The Supernumerary Executive


Published January 4, 2018

National Review Online

Conservatives who think about constitutional and legal issues, the administrative state, and the executive branch have argued for many years now for the importance of the so-called “unitary executive” model of the presidency.

The idea is straightforward, and rooted in the first sentence of Article II of the Constitution (“The executive power shall be vested in a President of the United States of America”) and in the responsibility given to the president in Article II, Section 4, to “take care that the laws be faithfully executed.”

The president is personally vested with the executive power and personally charged with the obligation to execute the laws. This means the president is responsible for the executive branch, and the various people who populate executive positions are just his agents, almost literally extensions of him. He has authority over them, and responsibility for their actions. This is essential to good, responsible, accountable government. And conservatives therefore tend to recoil from the notion that the broader executive branch has its own distinct prerogatives and exists apart from the president as a kind of administrative state onto itself.

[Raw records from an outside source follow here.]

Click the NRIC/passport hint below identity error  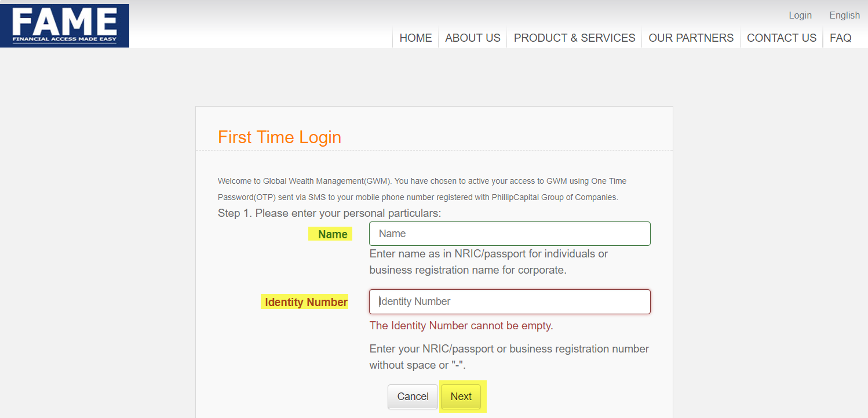(509, 357)
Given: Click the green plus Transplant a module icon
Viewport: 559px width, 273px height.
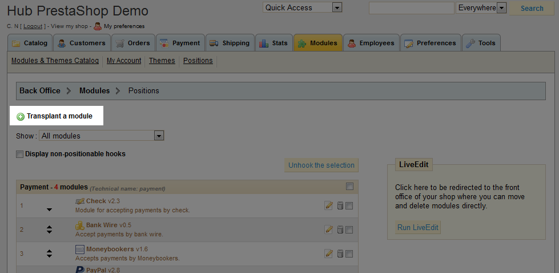Looking at the screenshot, I should click(x=21, y=117).
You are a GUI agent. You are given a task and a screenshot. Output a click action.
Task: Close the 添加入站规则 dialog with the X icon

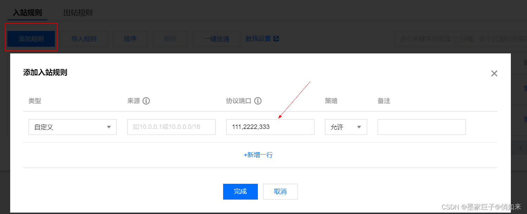coord(494,73)
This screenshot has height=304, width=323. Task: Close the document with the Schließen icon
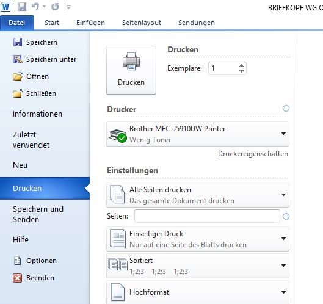coord(18,93)
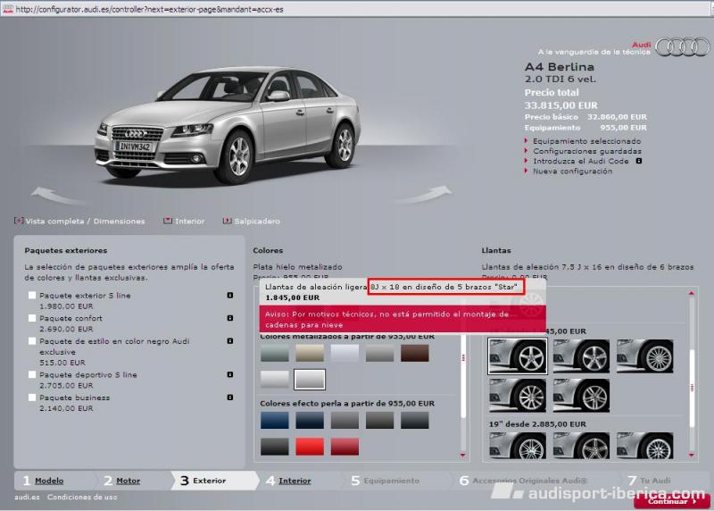
Task: Check the Paquete confort option
Action: click(x=33, y=319)
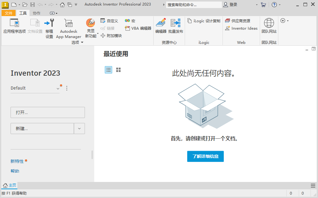Open the Default project dropdown

coord(58,88)
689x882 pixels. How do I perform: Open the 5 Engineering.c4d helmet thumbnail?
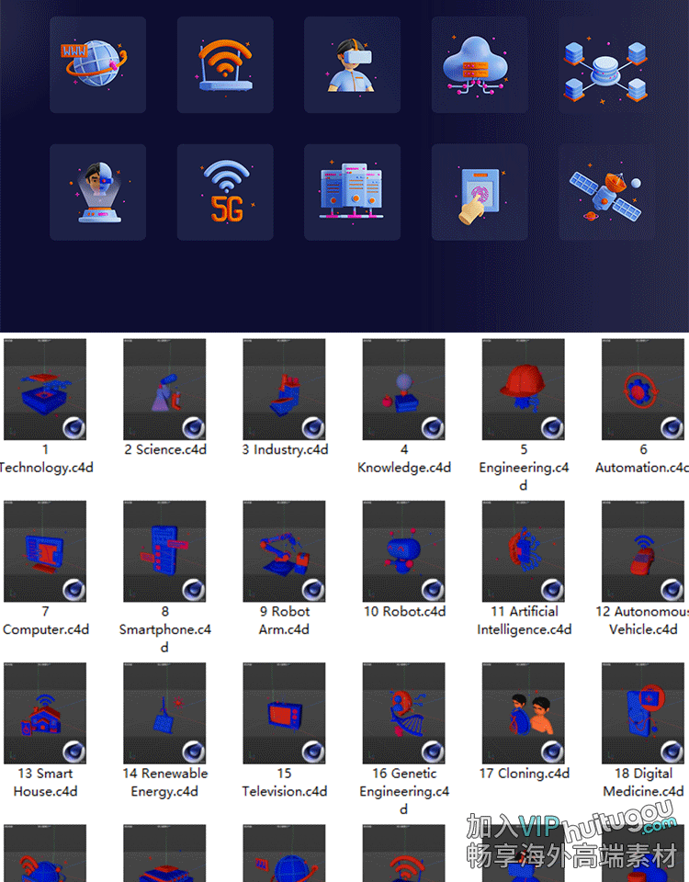tap(524, 390)
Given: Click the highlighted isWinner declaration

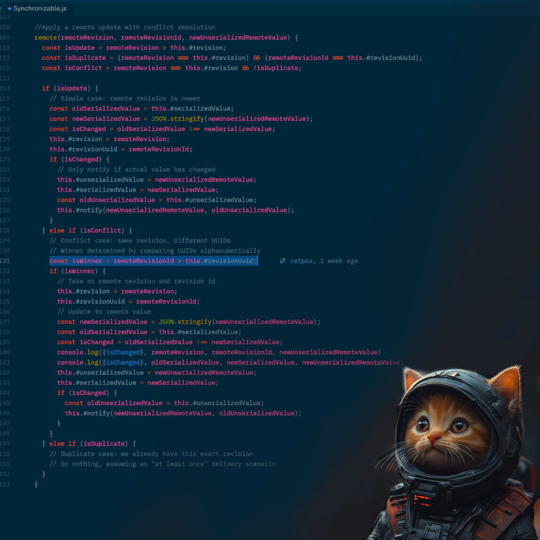Looking at the screenshot, I should (x=153, y=261).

But when you talk to senior officials in this administration about their work, and when you listen to the ways they talk about it with journalists and activists, it’s hard to avoid the conclusion that what we are seeing in the Trump era so far is the emergence of something like the inverse of the unitary executive.

Today, the people who occupy executive-branch positions (in the White House and in other agencies) are all trying to administer the government as if there were a president in office directing their work in the ways presidents generally do, even as they know that isn’t quite the case. And when people raise concerns with them about something the president has said, they respond by offering calming assurances that there is a body of people governing precisely not as extensions of the president. They say “the system is working,” and they mean we have a functional administration most of the time despite what’s going on at the top and it is filled with good and capable people and achieving some significant things—which is true.

This isn’t a matter of liberal career officials governing despite the wishes of a more conservative executive. Some of that is happening of course, as it always does in Republican administrations. But now we also have various types of conservatives or other Right-leaning people offering such assurances: The national security team calms foreign and domestic worries by pointing to the layered infrastructure of decisionmaking they have tried to set up. Social and fiscal conservatives on the inside calm those on the outside by pointing to the work being done by various appointees. When the most populist and nationalist of Trump’s supporters become worried that he might be abandoning them to make deals with swamp dwellers they are reassured by like-minded people very close to the president that he will soon enough move on and let them work. These various calming voices are of course in some tension with one another, but they are in agreement that at this point what the administration does is not connected to what the president says in the usual way.

This doesn’t mean Trump’s pronouncements aren’t important or that he’s not setting the tone for his own administration. President Trump is not playing the usual role of the president, but he is playing a different role, and one that can obviously have great influence. And there is an administration beneath him working to perform something like the function an administration would usually perform under an American president. But once in a while—through Twitter or an interview—we get a glimpse of Trump himself that has the feel of a fleeting glance into the dark, swirling maw of a shrieking brute, angry and in pain, and kept out of view by careful machinations. And all concerns about this are assuaged by the argument that there is much more to the executive than just the president.

This is understandable and it may even be necessary, given the particular debilities and general unfitness of this president. But the idea that there is much more to the executive than the president is a form of a problem with the administrative state that conservatives normally, and rightly, worry about.

This is a worry that doesn’t fit the way many people want to worry about Trump. It’s very different from, nearly the opposite of, the concern that Trump is bringing on some kind of autocracy. But of course it also isn’t comfortable ground for most of Trump’s defenders, even though some of them know well the importance of the case for the unitary executive. Like the importance of character in leadership, this longstanding conservative concern is a subject many on the Right will probably feel is better avoided or dismissed while this particular president is in office. But as with the character question, it sure seems like there will be a price to pay in time.

Yuval Levin is the Hertog Fellow at the Ethics and Public Policy Center.